[Listing for locating described items]
++++++++++++++++++++

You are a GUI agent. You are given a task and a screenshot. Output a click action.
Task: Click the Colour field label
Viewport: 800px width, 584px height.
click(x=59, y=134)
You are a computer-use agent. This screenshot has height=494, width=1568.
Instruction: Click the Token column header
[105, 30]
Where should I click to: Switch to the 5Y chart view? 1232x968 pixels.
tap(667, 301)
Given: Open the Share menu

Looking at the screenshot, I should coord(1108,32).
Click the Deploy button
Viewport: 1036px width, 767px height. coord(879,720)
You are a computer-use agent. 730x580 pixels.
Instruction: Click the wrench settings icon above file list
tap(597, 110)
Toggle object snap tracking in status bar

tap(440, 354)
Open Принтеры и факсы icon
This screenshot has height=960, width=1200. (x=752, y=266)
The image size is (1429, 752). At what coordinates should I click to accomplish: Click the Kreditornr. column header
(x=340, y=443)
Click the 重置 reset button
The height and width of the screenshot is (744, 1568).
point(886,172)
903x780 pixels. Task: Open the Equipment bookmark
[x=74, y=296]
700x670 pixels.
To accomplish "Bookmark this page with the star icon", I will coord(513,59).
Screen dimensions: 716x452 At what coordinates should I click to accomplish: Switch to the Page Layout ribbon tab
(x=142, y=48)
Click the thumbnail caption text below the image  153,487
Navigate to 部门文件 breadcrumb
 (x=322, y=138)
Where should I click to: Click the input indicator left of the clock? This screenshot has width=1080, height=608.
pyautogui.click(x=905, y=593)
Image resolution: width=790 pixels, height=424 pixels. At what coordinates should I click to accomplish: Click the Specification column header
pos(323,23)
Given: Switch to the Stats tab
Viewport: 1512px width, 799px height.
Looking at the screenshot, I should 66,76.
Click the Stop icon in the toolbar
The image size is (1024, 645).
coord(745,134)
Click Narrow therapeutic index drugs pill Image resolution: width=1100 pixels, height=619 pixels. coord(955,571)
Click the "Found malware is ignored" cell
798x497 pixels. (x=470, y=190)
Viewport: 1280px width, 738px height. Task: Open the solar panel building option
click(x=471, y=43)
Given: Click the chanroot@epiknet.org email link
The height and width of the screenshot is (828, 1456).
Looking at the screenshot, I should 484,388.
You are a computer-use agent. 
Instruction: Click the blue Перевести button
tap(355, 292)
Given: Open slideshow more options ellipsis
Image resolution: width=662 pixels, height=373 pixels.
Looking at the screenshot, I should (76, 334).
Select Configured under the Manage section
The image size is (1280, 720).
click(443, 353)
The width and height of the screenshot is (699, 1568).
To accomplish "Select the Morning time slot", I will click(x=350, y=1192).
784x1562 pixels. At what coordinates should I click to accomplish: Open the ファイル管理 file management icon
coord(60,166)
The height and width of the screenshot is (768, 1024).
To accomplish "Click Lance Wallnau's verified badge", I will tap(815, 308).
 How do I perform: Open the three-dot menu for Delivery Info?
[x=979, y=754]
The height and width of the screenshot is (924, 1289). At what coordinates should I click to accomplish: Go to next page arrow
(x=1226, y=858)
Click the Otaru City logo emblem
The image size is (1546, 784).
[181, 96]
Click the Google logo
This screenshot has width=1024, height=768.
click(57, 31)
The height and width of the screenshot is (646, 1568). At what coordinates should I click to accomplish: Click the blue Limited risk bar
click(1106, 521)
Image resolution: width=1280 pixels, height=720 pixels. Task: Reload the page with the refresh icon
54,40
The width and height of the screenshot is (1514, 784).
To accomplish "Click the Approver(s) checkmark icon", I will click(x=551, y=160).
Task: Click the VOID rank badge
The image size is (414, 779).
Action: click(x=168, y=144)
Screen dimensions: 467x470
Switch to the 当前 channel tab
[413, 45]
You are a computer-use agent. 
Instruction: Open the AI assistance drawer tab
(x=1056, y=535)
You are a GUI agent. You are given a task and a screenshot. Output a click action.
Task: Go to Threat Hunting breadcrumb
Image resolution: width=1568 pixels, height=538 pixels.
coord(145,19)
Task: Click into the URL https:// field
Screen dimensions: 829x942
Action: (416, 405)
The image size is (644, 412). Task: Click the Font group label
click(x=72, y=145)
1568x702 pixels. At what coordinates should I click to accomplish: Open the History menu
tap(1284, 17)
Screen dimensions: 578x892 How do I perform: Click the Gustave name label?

++++++++++++++++++++

Please reproduce the listing above line for line, with no changes.

▶ **Correct output**:
You are a GUI agent. You are given a task and a screenshot. Output a click action.
Task: Click the Colour field label
Viewport: 800px width, 584px height.
click(x=59, y=134)
You are a computer-use agent. This screenshot has height=494, width=1568.
Instruction: Click the Token column header
[105, 30]
Where should I click to: Switch to the 5Y chart view? 1232x968 pixels.
tap(667, 301)
Given: Open the Share menu

Looking at the screenshot, I should coord(1108,32).
Click the Deploy button
Viewport: 1036px width, 767px height. coord(879,720)
You are a computer-use agent. 730x580 pixels.
Instruction: Click the wrench settings icon above file list
tap(597, 110)
Toggle object snap tracking in status bar

tap(440, 354)
Open Принтеры и факсы icon
This screenshot has height=960, width=1200. (x=752, y=266)
The image size is (1429, 752). At what coordinates should I click to accomplish: Click the Kreditornr. column header
(x=340, y=443)
Click the 重置 reset button
The height and width of the screenshot is (744, 1568).
point(886,172)
903x780 pixels. Task: Open the Equipment bookmark
[x=74, y=296]
700x670 pixels.
To accomplish "Bookmark this page with the star icon", I will coord(513,59).
Screen dimensions: 716x452 At what coordinates should I click to accomplish: Switch to the Page Layout ribbon tab
(x=142, y=48)
Click the thumbnail caption text below the image  153,487
Navigate to 部门文件 breadcrumb
 (x=322, y=138)
Where should I click to: Click the input indicator left of the clock? This screenshot has width=1080, height=608.
pyautogui.click(x=905, y=593)
Image resolution: width=790 pixels, height=424 pixels. At what coordinates should I click to accomplish: Click the Specification column header
pos(323,23)
Given: Switch to the Stats tab
Viewport: 1512px width, 799px height.
Looking at the screenshot, I should 66,76.
Click the Stop icon in the toolbar
The image size is (1024, 645).
coord(745,134)
Click Narrow therapeutic index drugs pill Image resolution: width=1100 pixels, height=619 pixels. coord(955,571)
Click the "Found malware is ignored" cell
798x497 pixels. (x=470, y=190)
Viewport: 1280px width, 738px height. Task: Open the solar panel building option
click(x=471, y=43)
Given: Click the chanroot@epiknet.org email link
The height and width of the screenshot is (828, 1456).
Looking at the screenshot, I should 484,388.
You are a computer-use agent. 
Instruction: Click the blue Перевести button
tap(355, 292)
Given: Open slideshow more options ellipsis
Image resolution: width=662 pixels, height=373 pixels.
Looking at the screenshot, I should (76, 334).
Select Configured under the Manage section
The image size is (1280, 720).
click(443, 353)
The width and height of the screenshot is (699, 1568).
To accomplish "Select the Morning time slot", I will click(x=350, y=1192).
784x1562 pixels. At what coordinates should I click to accomplish: Open the ファイル管理 file management icon
coord(60,166)
The height and width of the screenshot is (768, 1024).
To accomplish "Click Lance Wallnau's verified badge", I will tap(815, 308).
 How do I perform: Open the three-dot menu for Delivery Info?
[x=979, y=754]
The height and width of the screenshot is (924, 1289). At what coordinates should I click to accomplish: Go to next page arrow
(x=1226, y=858)
Click the Otaru City logo emblem
The image size is (1546, 784).
[181, 96]
Click the Google logo
This screenshot has width=1024, height=768.
click(57, 31)
The height and width of the screenshot is (646, 1568). At what coordinates should I click to accomplish: Click the blue Limited risk bar
click(1106, 521)
Image resolution: width=1280 pixels, height=720 pixels. Task: Reload the page with the refresh icon
54,40
The width and height of the screenshot is (1514, 784).
To accomplish "Click the Approver(s) checkmark icon", I will click(x=551, y=160).
Task: Click the VOID rank badge
The image size is (414, 779).
Action: click(x=168, y=144)
Screen dimensions: 467x470
Switch to the 当前 channel tab
[413, 45]
You are a computer-use agent. 
Instruction: Open the AI assistance drawer tab
(x=1056, y=535)
You are a GUI agent. You are given a task and a screenshot. Output a click action.
Task: Go to Threat Hunting breadcrumb
Image resolution: width=1568 pixels, height=538 pixels.
coord(145,19)
Task: Click into the URL https:// field
Screen dimensions: 829x942
Action: (416, 405)
The image size is (644, 412). Task: Click the Font group label
click(x=72, y=145)
1568x702 pixels. At what coordinates should I click to accomplish: Open the History menu
tap(1284, 17)
Screen dimensions: 578x892 How do I perform: Click the Gustave name label?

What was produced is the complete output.